TASK DIRECTIONS | Go through the entries and set each one down exactly.

MATERIAL TO PROCESS |
+ + + + +

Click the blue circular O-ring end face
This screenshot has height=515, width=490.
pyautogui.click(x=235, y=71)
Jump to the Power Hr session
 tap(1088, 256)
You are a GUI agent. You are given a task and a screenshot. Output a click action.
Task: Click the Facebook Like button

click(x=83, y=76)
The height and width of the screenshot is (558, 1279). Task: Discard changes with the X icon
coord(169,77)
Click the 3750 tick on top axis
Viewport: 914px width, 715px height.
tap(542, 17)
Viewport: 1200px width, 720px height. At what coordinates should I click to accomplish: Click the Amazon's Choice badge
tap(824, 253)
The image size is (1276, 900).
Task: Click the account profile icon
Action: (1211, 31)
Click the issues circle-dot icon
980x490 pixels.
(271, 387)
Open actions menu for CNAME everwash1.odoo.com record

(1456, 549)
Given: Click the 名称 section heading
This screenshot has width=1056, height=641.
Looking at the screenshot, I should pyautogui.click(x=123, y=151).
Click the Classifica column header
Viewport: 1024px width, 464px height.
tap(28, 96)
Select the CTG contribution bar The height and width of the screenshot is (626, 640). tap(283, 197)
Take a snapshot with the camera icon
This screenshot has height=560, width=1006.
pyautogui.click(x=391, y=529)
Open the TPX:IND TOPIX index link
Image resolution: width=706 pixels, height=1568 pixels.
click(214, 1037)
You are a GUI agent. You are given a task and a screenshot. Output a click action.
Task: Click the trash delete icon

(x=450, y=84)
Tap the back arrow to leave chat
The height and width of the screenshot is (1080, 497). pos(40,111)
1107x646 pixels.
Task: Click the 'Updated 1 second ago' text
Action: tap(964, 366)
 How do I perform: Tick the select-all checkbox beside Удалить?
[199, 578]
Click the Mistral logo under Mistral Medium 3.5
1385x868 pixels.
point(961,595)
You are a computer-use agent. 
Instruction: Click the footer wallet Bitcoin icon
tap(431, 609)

+ + + + +

RESULT FOR THIS EXERCISE |
Click the blue circular O-ring end face
This screenshot has height=515, width=490.
pyautogui.click(x=235, y=71)
Jump to the Power Hr session
 tap(1088, 256)
You are a GUI agent. You are given a task and a screenshot. Output a click action.
Task: Click the Facebook Like button

click(x=83, y=76)
The height and width of the screenshot is (558, 1279). Task: Discard changes with the X icon
coord(169,77)
Click the 3750 tick on top axis
Viewport: 914px width, 715px height.
tap(542, 17)
Viewport: 1200px width, 720px height. At what coordinates should I click to accomplish: Click the Amazon's Choice badge
tap(824, 253)
The image size is (1276, 900).
Task: Click the account profile icon
Action: (1211, 31)
Click the issues circle-dot icon
980x490 pixels.
(271, 387)
Open actions menu for CNAME everwash1.odoo.com record

(1456, 549)
Given: Click the 名称 section heading
This screenshot has width=1056, height=641.
Looking at the screenshot, I should pyautogui.click(x=123, y=151).
Click the Classifica column header
Viewport: 1024px width, 464px height.
tap(28, 96)
Select the CTG contribution bar The height and width of the screenshot is (626, 640). tap(283, 197)
Take a snapshot with the camera icon
This screenshot has height=560, width=1006.
pyautogui.click(x=391, y=529)
Open the TPX:IND TOPIX index link
Image resolution: width=706 pixels, height=1568 pixels.
click(214, 1037)
You are a GUI agent. You are given a task and a screenshot. Output a click action.
Task: Click the trash delete icon

(x=450, y=84)
Tap the back arrow to leave chat
The height and width of the screenshot is (1080, 497). pos(40,111)
1107x646 pixels.
Task: Click the 'Updated 1 second ago' text
Action: tap(964, 366)
 How do I perform: Tick the select-all checkbox beside Удалить?
[199, 578]
Click the Mistral logo under Mistral Medium 3.5
1385x868 pixels.
point(961,595)
You are a computer-use agent. 
Instruction: Click the footer wallet Bitcoin icon
tap(431, 609)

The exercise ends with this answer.